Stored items
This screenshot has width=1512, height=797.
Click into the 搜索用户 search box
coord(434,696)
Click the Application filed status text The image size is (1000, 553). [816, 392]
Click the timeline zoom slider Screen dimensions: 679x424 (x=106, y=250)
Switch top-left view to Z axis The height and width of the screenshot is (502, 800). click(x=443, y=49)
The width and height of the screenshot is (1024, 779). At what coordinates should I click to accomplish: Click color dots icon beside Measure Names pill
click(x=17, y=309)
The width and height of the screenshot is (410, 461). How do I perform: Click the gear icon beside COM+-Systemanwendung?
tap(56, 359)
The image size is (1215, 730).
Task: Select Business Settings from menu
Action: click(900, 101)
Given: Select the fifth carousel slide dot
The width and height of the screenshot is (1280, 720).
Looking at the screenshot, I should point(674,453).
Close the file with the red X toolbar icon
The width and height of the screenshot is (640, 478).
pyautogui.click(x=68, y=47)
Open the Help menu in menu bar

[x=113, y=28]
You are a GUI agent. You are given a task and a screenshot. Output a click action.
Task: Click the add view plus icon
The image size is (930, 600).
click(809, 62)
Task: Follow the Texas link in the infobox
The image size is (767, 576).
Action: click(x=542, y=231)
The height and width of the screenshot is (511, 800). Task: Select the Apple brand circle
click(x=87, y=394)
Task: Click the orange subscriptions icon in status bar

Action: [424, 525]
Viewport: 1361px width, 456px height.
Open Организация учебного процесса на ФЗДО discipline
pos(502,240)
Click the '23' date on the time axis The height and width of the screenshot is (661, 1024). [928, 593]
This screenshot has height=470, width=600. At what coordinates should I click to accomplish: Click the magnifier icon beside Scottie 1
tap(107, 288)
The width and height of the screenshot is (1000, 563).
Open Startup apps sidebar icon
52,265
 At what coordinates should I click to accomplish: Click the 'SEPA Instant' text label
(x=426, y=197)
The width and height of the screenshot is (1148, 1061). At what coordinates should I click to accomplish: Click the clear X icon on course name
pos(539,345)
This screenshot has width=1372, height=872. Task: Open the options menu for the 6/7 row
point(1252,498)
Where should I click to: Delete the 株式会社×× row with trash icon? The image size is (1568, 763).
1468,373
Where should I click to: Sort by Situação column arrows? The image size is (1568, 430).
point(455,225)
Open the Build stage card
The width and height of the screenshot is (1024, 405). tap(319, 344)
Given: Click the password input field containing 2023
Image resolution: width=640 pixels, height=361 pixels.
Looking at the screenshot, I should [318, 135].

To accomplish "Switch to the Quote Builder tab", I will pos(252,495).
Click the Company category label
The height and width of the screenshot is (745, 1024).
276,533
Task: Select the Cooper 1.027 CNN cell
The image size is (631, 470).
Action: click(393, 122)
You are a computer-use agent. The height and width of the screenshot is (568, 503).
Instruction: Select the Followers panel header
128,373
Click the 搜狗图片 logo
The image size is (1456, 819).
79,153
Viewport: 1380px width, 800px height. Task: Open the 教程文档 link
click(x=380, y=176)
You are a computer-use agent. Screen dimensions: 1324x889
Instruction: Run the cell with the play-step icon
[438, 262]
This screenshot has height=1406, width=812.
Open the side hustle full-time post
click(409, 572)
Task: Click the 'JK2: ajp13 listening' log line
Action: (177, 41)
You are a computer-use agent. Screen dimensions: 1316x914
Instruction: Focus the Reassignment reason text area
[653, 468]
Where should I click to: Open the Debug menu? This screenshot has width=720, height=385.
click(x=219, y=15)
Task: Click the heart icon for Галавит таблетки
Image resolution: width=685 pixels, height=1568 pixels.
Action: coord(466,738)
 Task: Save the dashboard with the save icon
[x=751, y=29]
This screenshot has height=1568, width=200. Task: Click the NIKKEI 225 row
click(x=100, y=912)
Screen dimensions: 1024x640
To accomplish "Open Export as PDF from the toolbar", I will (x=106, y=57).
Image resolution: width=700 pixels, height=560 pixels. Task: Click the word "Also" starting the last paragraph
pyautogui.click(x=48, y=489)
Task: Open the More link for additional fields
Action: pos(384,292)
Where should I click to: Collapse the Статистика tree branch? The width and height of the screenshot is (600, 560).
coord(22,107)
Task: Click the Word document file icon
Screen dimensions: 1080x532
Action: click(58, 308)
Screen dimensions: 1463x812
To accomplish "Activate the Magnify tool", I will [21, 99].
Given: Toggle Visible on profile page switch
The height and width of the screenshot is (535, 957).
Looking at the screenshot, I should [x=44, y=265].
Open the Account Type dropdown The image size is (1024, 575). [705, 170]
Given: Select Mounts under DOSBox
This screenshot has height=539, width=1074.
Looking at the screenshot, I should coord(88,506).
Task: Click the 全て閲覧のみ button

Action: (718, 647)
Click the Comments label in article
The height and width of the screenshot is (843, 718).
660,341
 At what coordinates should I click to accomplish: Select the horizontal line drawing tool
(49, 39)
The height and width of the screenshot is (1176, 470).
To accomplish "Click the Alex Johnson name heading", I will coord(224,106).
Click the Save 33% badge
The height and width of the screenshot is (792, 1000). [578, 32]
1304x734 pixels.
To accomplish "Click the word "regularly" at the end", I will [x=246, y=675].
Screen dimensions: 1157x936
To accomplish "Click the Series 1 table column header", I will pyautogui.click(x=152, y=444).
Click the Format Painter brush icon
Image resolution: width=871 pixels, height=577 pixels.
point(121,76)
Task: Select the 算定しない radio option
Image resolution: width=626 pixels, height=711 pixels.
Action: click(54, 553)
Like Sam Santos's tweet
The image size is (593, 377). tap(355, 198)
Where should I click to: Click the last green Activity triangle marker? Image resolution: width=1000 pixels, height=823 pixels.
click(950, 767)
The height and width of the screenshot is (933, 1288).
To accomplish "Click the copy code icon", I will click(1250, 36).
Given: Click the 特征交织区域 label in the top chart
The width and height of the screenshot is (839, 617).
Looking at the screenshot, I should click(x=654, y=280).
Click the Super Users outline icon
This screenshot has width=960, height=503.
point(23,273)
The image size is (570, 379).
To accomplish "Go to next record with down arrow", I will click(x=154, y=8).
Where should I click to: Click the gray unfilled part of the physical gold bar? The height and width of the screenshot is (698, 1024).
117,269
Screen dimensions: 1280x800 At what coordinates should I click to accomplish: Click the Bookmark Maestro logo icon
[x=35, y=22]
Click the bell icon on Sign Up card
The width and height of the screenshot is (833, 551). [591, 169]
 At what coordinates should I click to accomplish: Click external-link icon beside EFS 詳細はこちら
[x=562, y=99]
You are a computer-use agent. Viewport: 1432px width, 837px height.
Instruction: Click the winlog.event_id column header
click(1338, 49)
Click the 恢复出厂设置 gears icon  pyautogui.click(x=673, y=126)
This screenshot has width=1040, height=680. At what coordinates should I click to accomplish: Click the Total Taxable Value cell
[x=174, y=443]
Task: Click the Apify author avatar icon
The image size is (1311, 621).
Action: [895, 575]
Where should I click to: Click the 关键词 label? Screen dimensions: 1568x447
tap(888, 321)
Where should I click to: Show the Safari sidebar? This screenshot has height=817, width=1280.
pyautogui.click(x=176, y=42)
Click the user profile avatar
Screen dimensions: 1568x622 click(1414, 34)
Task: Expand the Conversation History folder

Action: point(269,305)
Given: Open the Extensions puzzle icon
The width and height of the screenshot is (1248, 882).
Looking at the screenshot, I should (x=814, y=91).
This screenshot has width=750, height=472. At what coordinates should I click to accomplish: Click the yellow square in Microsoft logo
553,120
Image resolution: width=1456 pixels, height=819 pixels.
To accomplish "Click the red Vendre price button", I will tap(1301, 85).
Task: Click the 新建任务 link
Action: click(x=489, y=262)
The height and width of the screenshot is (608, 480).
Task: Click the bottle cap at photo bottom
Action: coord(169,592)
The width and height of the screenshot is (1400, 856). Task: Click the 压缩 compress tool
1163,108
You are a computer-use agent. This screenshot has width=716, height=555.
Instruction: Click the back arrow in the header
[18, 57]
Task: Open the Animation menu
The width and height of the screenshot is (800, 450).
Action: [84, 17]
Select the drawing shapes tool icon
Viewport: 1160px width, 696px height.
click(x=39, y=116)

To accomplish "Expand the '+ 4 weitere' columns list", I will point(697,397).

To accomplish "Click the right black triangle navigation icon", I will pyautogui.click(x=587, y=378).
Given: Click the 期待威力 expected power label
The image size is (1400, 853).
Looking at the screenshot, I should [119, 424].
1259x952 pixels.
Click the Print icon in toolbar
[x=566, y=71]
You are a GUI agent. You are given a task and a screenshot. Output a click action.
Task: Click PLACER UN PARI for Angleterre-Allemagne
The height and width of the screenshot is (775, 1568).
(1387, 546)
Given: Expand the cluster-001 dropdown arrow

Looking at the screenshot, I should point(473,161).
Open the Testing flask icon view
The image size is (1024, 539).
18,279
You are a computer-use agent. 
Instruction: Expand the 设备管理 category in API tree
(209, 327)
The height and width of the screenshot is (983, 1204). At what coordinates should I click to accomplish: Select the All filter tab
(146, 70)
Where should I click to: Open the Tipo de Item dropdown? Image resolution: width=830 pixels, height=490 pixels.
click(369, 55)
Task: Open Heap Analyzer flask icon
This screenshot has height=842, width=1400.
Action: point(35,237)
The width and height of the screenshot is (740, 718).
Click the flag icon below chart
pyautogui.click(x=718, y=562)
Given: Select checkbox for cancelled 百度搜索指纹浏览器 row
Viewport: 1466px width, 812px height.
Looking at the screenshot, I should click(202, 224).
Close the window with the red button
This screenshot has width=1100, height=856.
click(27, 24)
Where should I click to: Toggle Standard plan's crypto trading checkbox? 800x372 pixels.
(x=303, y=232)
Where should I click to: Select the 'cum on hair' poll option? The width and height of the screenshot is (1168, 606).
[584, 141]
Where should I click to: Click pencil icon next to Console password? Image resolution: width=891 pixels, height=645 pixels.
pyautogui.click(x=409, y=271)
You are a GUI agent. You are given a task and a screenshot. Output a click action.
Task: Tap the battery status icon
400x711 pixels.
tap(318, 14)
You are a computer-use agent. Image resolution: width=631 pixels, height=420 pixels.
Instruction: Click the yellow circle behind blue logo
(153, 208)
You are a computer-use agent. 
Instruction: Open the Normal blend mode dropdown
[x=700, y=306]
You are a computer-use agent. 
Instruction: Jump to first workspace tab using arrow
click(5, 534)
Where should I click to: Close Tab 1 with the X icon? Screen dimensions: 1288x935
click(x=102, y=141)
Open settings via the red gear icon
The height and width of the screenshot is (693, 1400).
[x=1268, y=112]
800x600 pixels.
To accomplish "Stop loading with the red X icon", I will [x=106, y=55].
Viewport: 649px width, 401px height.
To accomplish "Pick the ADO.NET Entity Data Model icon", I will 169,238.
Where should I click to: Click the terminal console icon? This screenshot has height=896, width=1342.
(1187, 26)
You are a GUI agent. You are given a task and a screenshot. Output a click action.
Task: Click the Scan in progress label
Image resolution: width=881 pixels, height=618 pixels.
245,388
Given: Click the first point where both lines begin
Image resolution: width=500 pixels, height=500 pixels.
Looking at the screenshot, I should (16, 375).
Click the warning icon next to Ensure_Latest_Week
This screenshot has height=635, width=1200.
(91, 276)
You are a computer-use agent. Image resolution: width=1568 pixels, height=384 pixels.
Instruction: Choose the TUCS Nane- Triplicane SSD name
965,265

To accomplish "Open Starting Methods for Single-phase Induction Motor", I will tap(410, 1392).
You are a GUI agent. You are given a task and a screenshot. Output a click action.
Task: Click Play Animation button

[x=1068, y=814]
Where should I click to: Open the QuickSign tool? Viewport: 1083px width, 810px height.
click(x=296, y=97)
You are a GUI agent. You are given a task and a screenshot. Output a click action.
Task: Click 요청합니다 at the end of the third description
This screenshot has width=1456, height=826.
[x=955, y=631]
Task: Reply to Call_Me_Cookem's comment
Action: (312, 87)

▶ [DESCRIPTION OF THE TASK]
Lines holding the word "axis": say how many there are in the data, and nothing more.

▶ [YOUR SOLUTION]
2